La Cour suprême confirme la compétence du commissaire des douanes à exiger de l’importateur le paiement du solde des droits de douane résultant d’une déclaration erronée de valeur en douane.
RCOMAA00066/2016/SC, 29 oct. 2018, Office rwandais des recettes c/ Mme U.
Mme U. est une importatrice de longue date. Lors d’un audit mené par les services de l’Office rwandais des recettes (ORR) pour les importations effectuées par Mme U. entre 2010 et 2014, il a été décelé qu’elle avait identifié sa marchandise par un code différent de celui qu’elle aurait dû utiliser, ce qui lui a permis de payer des droits de douane inférieurs. Ainsi, le commissaire des douanes lui a enjoint de payer le solde.

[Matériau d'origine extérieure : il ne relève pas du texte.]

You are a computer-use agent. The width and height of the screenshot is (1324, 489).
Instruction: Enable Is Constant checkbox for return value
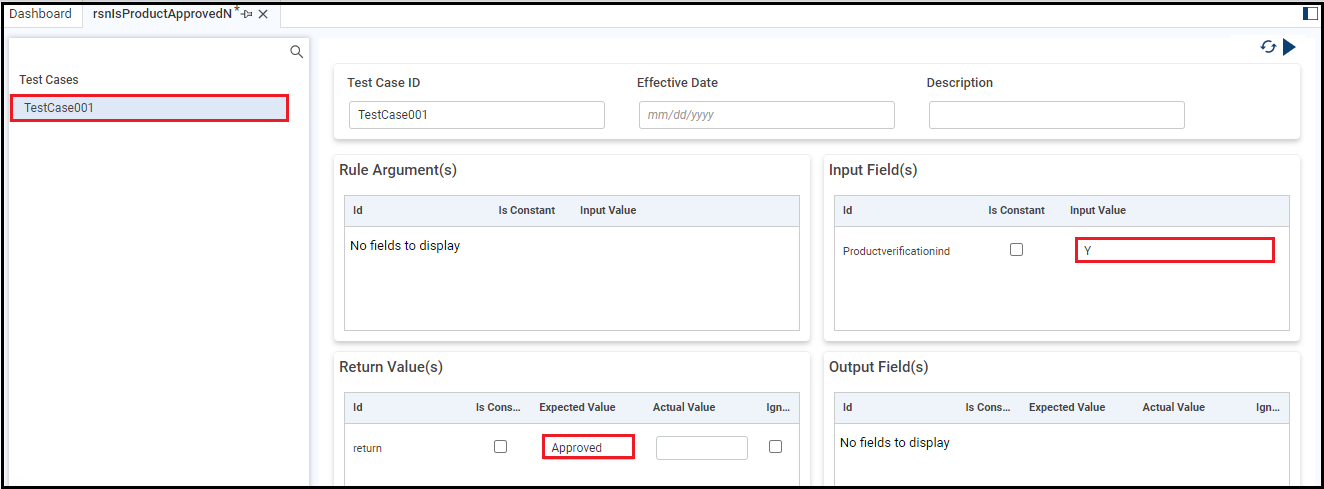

La demande du commissaire se fonde sur la section 135 de loi de 2004 sur la gestion de l’union douanière de la Communauté de l’Afrique de l’Est (CAE), qui confère au commissaire des douanes le pouvoir de réclamer toute différence lorsque des droits des douanes inférieurs ont été perçus ou lorsqu’un remboursement erroné a été effectué.
Cependant, pour l’intimée, la demande de l’ORR aurait plutôt dû se fonder sur la section 203 de la même loi, relative à une fausse déclaration de valeur en douane. Le point (a) de cette section réprime une déclaration fausse ou incorrecte par un maximum de 3 ans d’emprisonnement ou de 10 000 dollars d’amende.